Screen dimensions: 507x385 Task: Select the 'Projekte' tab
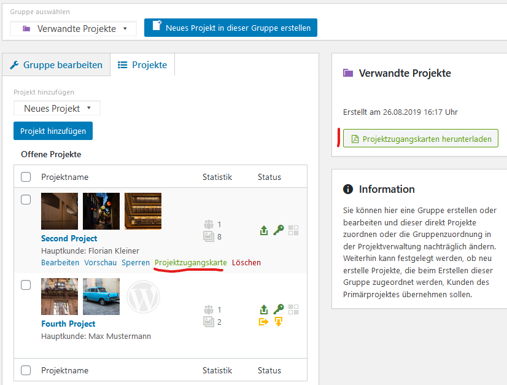point(142,64)
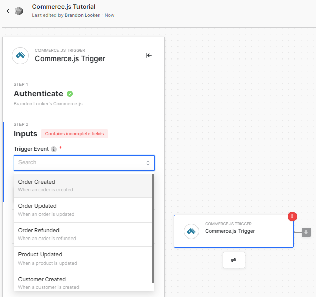Click the back arrow in header
The image size is (316, 297).
(x=8, y=11)
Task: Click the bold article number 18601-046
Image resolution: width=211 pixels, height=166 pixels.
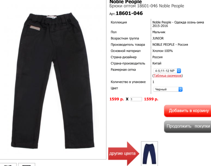Action: point(129,13)
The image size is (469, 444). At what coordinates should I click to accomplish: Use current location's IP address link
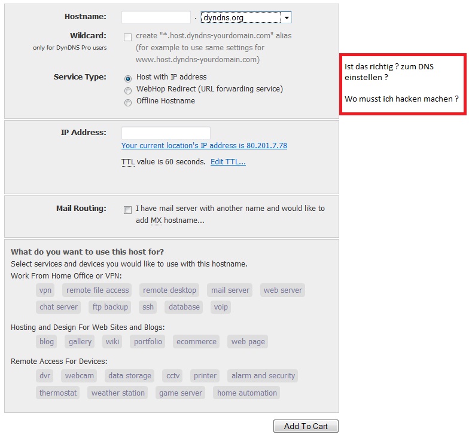[x=204, y=146]
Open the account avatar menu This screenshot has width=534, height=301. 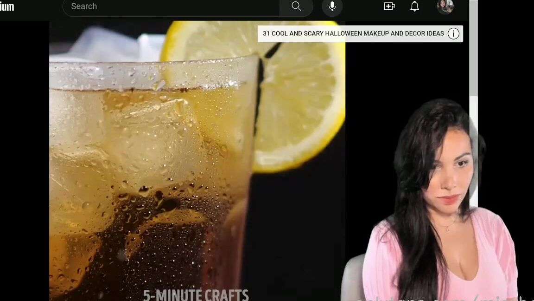[445, 7]
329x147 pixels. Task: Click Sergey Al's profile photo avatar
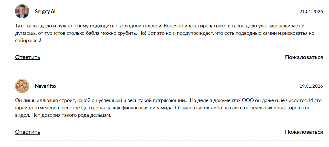pos(22,11)
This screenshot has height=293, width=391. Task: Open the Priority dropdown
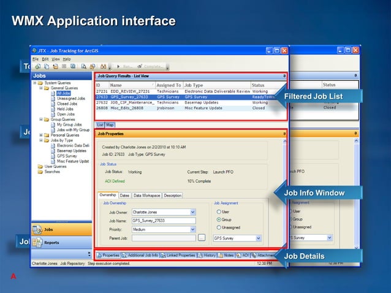192,229
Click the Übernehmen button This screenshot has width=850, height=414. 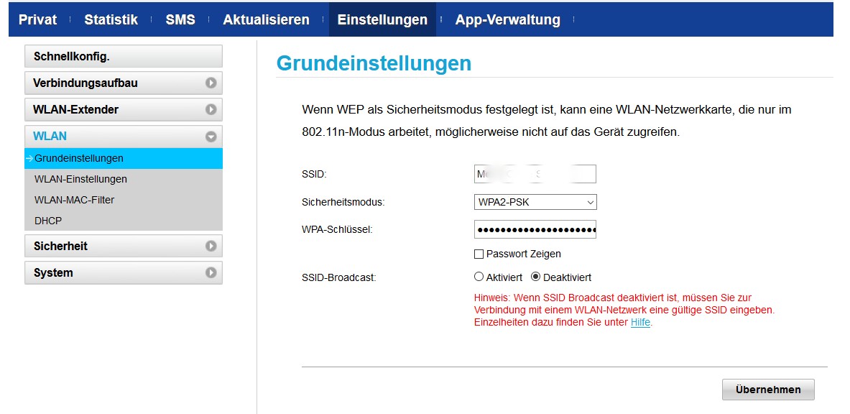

________________________________________

=== EXERCISE BRIEF ===
Please transcribe exactly the lines from the one containing "329x147 pixels. Task: Click" through the last line of the records above, both included, and leave out every picture.

=== EXERCISE RESULT ===
329x147 pixels. Task: Click Sergey Al's profile photo avatar
pos(22,11)
This screenshot has height=293, width=391. Task: Open the Priority dropdown
192,229
Click the Übernehmen button This screenshot has width=850, height=414. 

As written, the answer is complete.